__Activity__: Please reply with one number only: how many lines in the entries below contain the string "green".

========================

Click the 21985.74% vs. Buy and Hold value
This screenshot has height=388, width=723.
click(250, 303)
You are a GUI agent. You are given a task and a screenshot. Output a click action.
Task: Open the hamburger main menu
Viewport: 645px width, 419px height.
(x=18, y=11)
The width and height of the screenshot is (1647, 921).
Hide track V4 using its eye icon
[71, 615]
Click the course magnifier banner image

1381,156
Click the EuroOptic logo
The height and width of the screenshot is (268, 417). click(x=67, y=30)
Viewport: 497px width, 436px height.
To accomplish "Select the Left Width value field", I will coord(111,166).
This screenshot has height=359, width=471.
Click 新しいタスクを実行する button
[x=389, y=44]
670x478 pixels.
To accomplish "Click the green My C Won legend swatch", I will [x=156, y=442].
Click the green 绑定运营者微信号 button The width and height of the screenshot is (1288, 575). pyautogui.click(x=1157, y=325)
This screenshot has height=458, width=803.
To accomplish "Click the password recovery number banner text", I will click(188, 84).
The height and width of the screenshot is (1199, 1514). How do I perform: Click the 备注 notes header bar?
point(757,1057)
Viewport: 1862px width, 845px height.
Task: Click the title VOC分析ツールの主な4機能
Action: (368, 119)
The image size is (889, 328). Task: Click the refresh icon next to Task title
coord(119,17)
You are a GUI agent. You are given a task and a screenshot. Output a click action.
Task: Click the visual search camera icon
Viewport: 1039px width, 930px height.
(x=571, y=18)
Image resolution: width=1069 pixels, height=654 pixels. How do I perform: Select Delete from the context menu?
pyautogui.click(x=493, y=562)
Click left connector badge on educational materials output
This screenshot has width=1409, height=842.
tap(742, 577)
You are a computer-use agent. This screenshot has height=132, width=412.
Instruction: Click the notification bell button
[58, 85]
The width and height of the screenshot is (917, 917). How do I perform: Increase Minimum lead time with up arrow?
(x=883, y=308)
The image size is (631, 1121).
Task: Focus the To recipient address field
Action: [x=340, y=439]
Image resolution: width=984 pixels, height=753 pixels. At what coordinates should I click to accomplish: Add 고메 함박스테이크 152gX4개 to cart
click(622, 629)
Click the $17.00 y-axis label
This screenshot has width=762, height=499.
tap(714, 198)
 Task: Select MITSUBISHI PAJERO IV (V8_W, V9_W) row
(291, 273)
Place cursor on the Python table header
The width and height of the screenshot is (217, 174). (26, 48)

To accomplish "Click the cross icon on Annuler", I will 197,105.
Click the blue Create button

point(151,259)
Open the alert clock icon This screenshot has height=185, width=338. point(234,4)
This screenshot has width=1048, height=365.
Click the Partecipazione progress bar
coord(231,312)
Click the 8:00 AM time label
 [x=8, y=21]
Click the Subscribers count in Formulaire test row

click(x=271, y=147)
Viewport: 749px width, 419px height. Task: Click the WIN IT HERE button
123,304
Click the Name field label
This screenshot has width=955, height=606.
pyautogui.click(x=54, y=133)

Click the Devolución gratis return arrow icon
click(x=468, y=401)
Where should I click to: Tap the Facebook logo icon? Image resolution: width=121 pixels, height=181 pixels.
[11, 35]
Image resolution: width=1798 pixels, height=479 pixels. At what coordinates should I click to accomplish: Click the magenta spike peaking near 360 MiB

========================

__Task result__: 2